- **EXERCISE INSTRUCTIONS**
Exact copies of all the records below should be returned.

- **DATASET EXCERPTS**
··········

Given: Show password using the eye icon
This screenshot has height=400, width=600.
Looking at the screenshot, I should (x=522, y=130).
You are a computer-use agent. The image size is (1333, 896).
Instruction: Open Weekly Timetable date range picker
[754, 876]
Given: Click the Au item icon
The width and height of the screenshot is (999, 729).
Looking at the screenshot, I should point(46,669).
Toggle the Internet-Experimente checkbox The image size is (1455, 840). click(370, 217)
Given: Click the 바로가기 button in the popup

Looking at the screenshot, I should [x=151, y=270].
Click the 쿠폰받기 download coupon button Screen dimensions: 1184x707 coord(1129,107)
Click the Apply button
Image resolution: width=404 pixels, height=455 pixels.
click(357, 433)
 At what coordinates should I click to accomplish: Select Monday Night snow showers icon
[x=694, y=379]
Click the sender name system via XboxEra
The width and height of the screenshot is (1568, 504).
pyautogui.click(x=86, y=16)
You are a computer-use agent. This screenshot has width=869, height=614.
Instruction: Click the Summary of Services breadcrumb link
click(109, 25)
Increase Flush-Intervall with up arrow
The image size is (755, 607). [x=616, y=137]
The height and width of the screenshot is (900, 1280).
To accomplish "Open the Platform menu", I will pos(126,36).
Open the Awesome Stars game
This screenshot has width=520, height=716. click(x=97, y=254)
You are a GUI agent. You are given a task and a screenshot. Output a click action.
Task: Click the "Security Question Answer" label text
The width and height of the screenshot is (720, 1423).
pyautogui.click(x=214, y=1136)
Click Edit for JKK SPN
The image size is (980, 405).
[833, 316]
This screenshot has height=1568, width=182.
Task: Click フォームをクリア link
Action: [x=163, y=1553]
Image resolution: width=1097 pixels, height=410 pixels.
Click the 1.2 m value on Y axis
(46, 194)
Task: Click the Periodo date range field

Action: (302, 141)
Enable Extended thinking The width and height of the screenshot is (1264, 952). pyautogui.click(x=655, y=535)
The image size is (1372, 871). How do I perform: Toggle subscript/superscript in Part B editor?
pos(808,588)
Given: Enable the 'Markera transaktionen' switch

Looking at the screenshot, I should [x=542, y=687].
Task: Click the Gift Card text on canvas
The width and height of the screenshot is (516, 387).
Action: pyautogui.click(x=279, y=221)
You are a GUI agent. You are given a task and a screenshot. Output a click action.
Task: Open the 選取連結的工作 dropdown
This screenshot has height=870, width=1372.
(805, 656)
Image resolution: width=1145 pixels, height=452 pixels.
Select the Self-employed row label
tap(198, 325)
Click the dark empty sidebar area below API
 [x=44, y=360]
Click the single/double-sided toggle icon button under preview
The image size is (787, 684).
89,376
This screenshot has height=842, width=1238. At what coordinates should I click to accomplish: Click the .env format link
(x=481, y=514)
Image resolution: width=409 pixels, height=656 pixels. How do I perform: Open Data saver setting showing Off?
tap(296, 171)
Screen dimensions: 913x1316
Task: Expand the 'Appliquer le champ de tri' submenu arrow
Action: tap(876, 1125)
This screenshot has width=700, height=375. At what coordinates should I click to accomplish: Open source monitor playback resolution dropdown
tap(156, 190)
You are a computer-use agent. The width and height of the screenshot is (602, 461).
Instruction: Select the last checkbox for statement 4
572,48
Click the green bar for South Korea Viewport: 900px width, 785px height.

··········

- **REPLY TO THE EXERCISE**
Given: Show password using the eye icon
This screenshot has height=400, width=600.
Looking at the screenshot, I should (x=522, y=130).
You are a computer-use agent. The image size is (1333, 896).
Instruction: Open Weekly Timetable date range picker
[754, 876]
Given: Click the Au item icon
The width and height of the screenshot is (999, 729).
Looking at the screenshot, I should point(46,669).
Toggle the Internet-Experimente checkbox The image size is (1455, 840). click(370, 217)
Given: Click the 바로가기 button in the popup

Looking at the screenshot, I should [x=151, y=270].
Click the 쿠폰받기 download coupon button Screen dimensions: 1184x707 coord(1129,107)
Click the Apply button
Image resolution: width=404 pixels, height=455 pixels.
click(357, 433)
 At what coordinates should I click to accomplish: Select Monday Night snow showers icon
[x=694, y=379]
Click the sender name system via XboxEra
The width and height of the screenshot is (1568, 504).
pyautogui.click(x=86, y=16)
You are a computer-use agent. This screenshot has width=869, height=614.
Instruction: Click the Summary of Services breadcrumb link
click(109, 25)
Increase Flush-Intervall with up arrow
The image size is (755, 607). [x=616, y=137]
The height and width of the screenshot is (900, 1280).
To accomplish "Open the Platform menu", I will pos(126,36).
Open the Awesome Stars game
This screenshot has width=520, height=716. click(x=97, y=254)
You are a GUI agent. You are given a task and a screenshot. Output a click action.
Task: Click the "Security Question Answer" label text
The width and height of the screenshot is (720, 1423).
pyautogui.click(x=214, y=1136)
Click Edit for JKK SPN
The image size is (980, 405).
[833, 316]
This screenshot has height=1568, width=182.
Task: Click フォームをクリア link
Action: [x=163, y=1553]
Image resolution: width=1097 pixels, height=410 pixels.
Click the 1.2 m value on Y axis
(46, 194)
Task: Click the Periodo date range field

Action: (302, 141)
Enable Extended thinking The width and height of the screenshot is (1264, 952). pyautogui.click(x=655, y=535)
The image size is (1372, 871). How do I perform: Toggle subscript/superscript in Part B editor?
pos(808,588)
Given: Enable the 'Markera transaktionen' switch

Looking at the screenshot, I should [x=542, y=687].
Task: Click the Gift Card text on canvas
The width and height of the screenshot is (516, 387).
Action: pyautogui.click(x=279, y=221)
You are a GUI agent. You are given a task and a screenshot. Output a click action.
Task: Open the 選取連結的工作 dropdown
This screenshot has height=870, width=1372.
(805, 656)
Image resolution: width=1145 pixels, height=452 pixels.
Select the Self-employed row label
tap(198, 325)
Click the dark empty sidebar area below API
 [x=44, y=360]
Click the single/double-sided toggle icon button under preview
The image size is (787, 684).
89,376
This screenshot has height=842, width=1238. At what coordinates should I click to accomplish: Click the .env format link
(x=481, y=514)
Image resolution: width=409 pixels, height=656 pixels. How do I perform: Open Data saver setting showing Off?
tap(296, 171)
Screen dimensions: 913x1316
Task: Expand the 'Appliquer le champ de tri' submenu arrow
Action: tap(876, 1125)
This screenshot has width=700, height=375. At what coordinates should I click to accomplish: Open source monitor playback resolution dropdown
tap(156, 190)
You are a computer-use agent. The width and height of the screenshot is (602, 461).
Instruction: Select the last checkbox for statement 4
572,48
Click the green bar for South Korea Viewport: 900px width, 785px height.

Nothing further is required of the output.